Yes- it is true. I am obsessed with in memory data processing and it goes waaayyy back. Back in my college days I had a very simple but very powerful insight or vision. I feel super lucky because over the years every now and then I just happen to stumble upon more and more opportunities to make it real...I'll talk about LINQ, Project Orleans and then finally RDDs.
In the beginning
The obsession started some 17-18 years back when I was writing a paper for my college seminar. Being a compiler freak, my idea was to write a language that manipulated in memory collections using sql like syntax. What remains today of that dream is a couple dozen hand written versions of that paper and reams of BNF grammars for that dream language. Here are couple of examples ...
And here is another example ...(didn't I tell that this obsession goes way back)
While( !done) iterate;
One idea that I kept on toying with (rather ad infinitum) was that of representing a sql query as a enumeration. (See example of one such idea.) I didn't actually get it working in the college. I almost forgot about it.
Later on while at Microsoft, my passion was rekindled . Off the normal day job hours, I tried to meddle with some research projects like COmega and Common compiler Infrastructure. Unfortunately I was not able to make any real contributions. I moved on and joined Amazon.com...a number of years passed.
Laziness Pays Off
Later in 2008 Microsoft released LINQ and then eventually java followed it by lambdas and streams. It felt like my dream was realized by someone else already. I needed a a new obsession and so I was free to forget about the whole idea. Except - the Lazy Evaluation was destined to turn my world upside down again.

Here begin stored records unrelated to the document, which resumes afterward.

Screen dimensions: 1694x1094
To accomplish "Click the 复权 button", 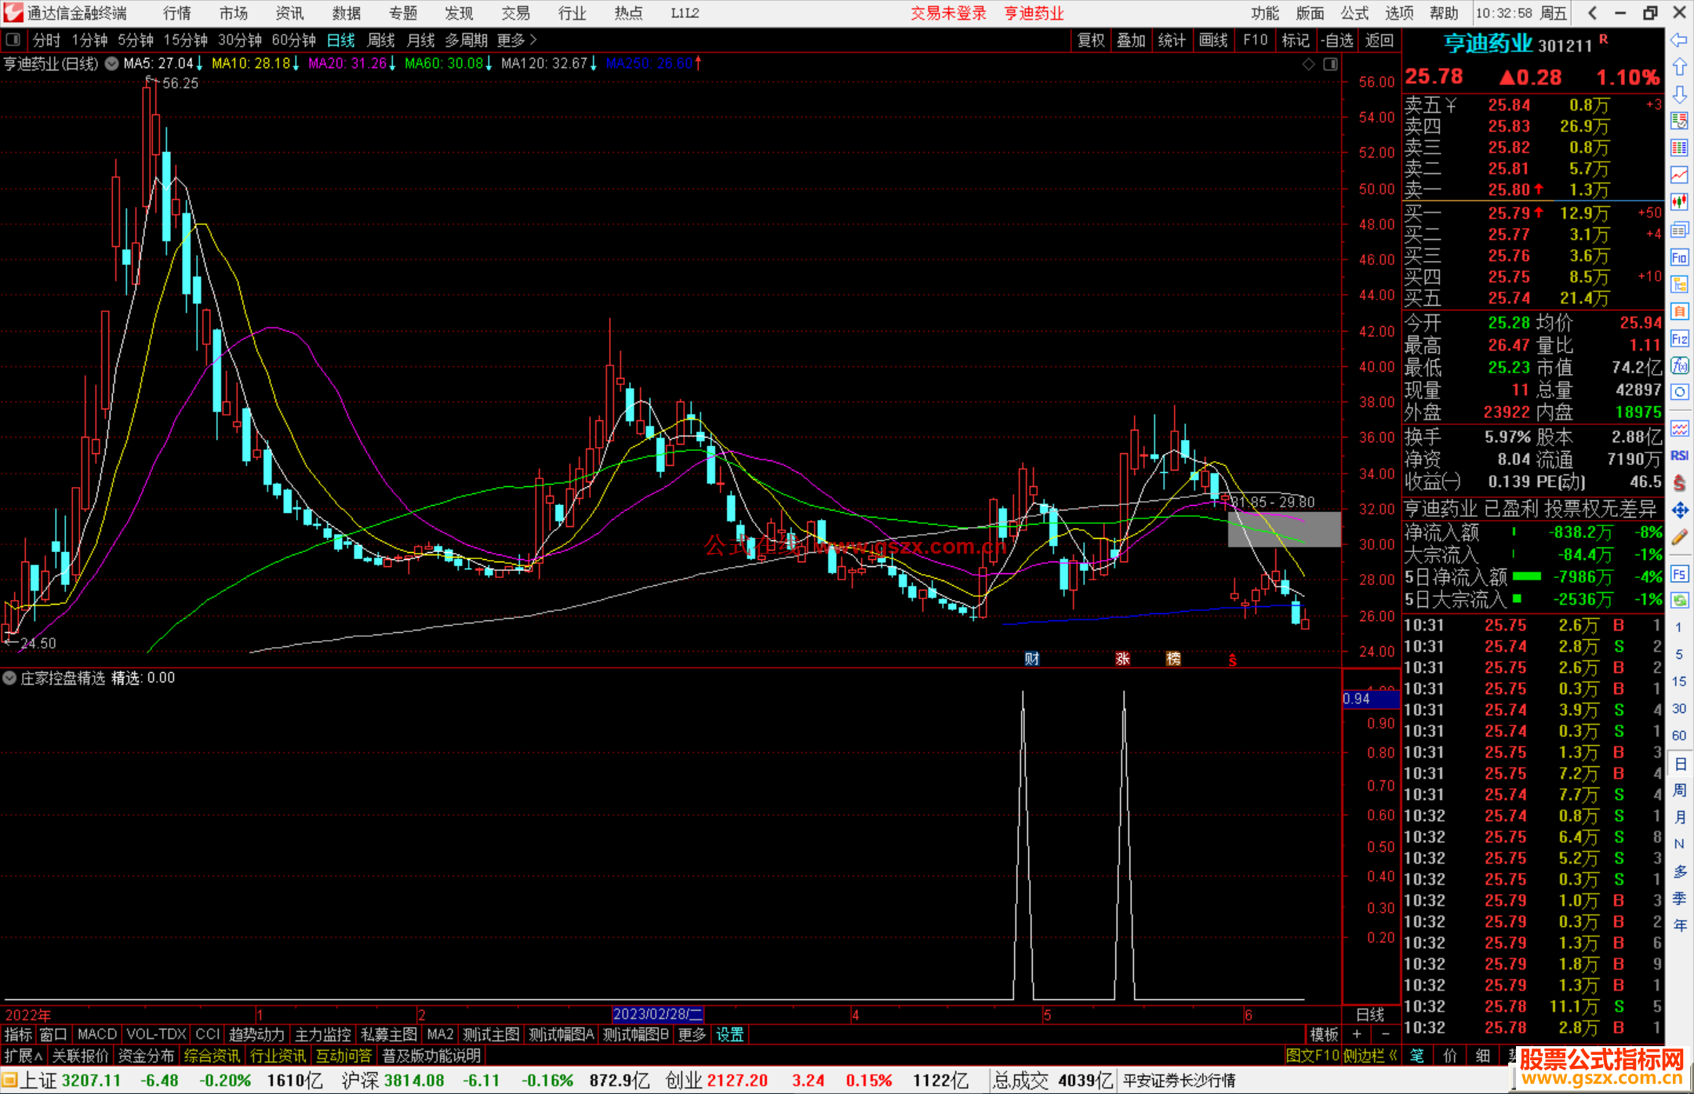I will 1091,40.
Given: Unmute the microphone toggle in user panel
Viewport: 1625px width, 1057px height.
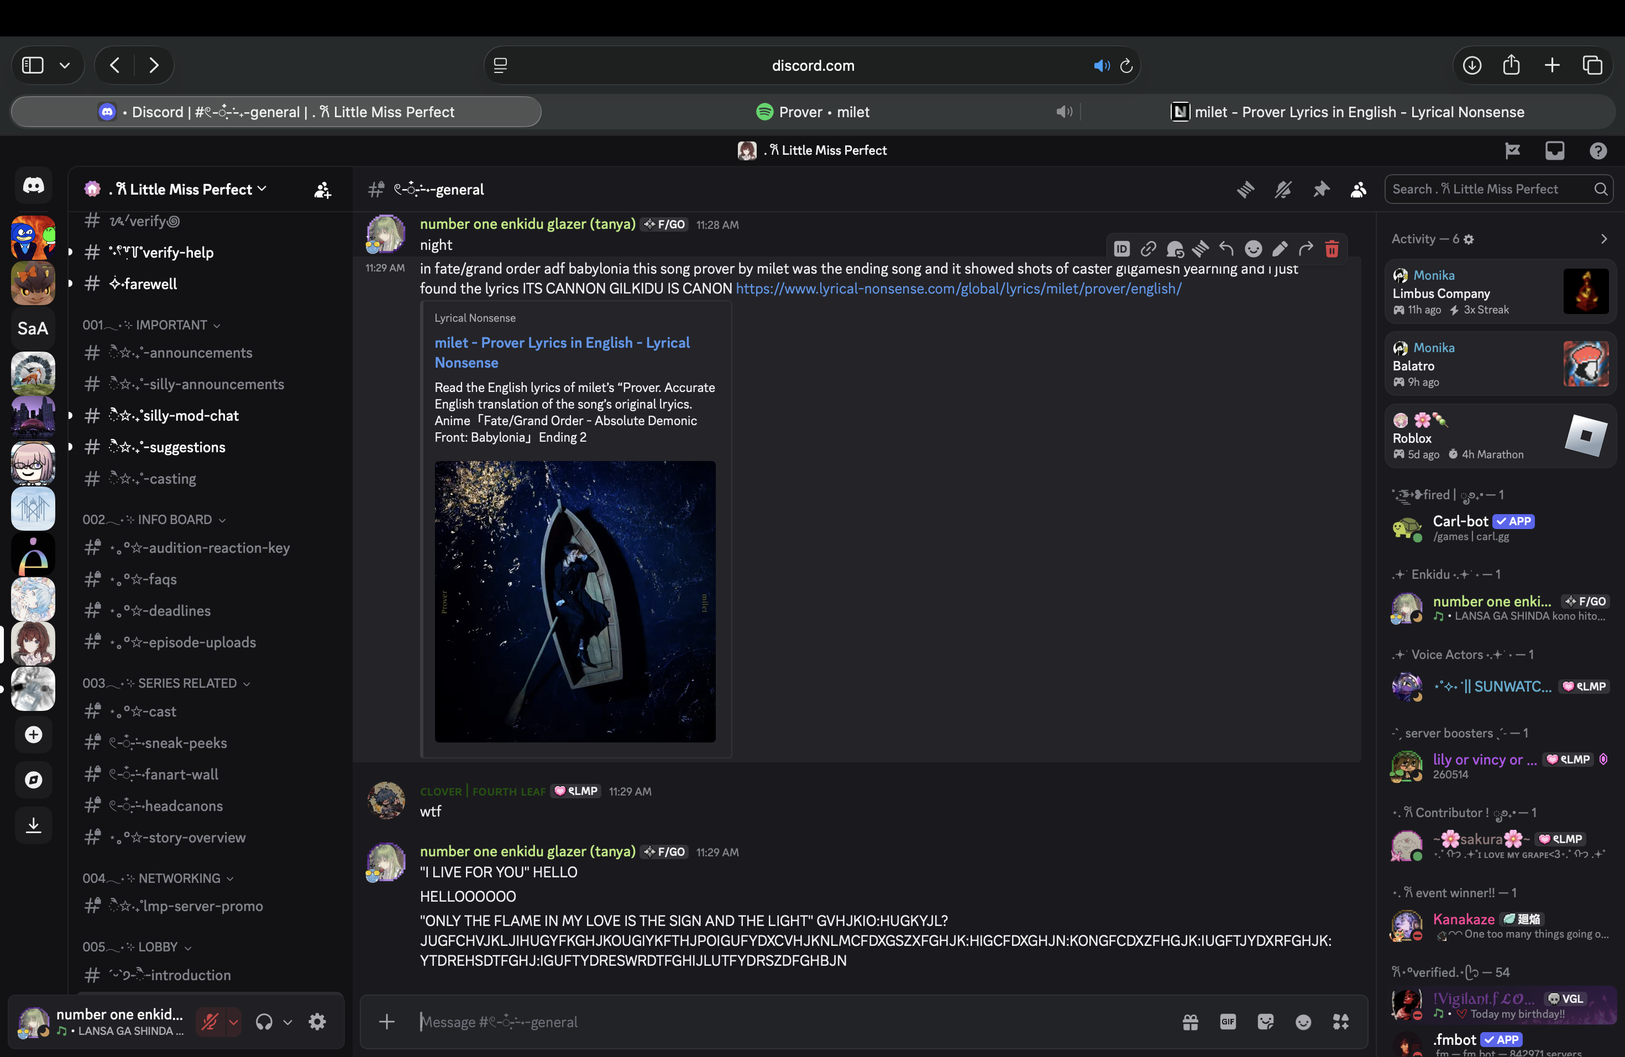Looking at the screenshot, I should point(210,1021).
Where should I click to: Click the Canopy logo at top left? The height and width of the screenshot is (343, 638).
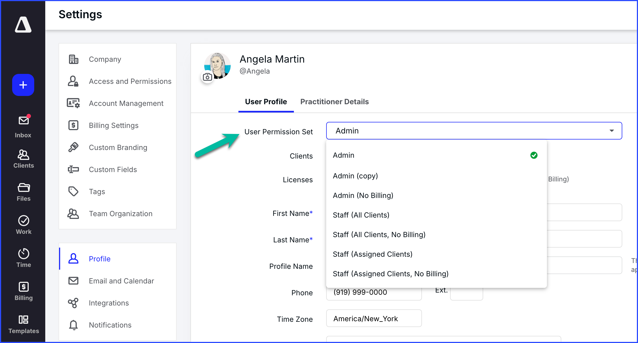[23, 25]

Back to the Future<> in 2011 : Project Orleans at Microsoft Research
I was lucky enough to get a contract position in Microsoft's eXtreme Computing Group in Microsoft Research. More specifically in Cloud Computing Futures team. The project was using Asynchronous Message Passing to implement an Actor Model based compute engine. Think of these actors as objects distributed in a cluster using some sort of Consistent Hashing Ring. Almost like a memcache for actively callable objects. Admittedly this project was the coolest project I have ever worked on and worked with some of the brightest engineers I have ever met. ( I helped with implementing state management and code generation.) With the help of "mostly in memory" processing we were able to achieve amazing throughput for live Halo 4 services.
Enter Apache Spark and Resilient Distributed Datatypes
After a trip down a memory lane we arrive at Today's state of the art - Resilient Distributed Datasets (RDDs), a distributed memory abstraction that lets programmers perform in-memory computations on large clusters in a fault-tolerant manner. From the RDD paper ...
.... RDDs provide an interface based on coarse-grained transformations (e.g., map, filter and join) that apply the same operation to many data items. If a parti-tion of an RDD is lost, the RDD has enough information about how it was derived from other RDDs to recompute just that partition. Thus, lost data can be recovered, often quite quickly, without requiring costly replication.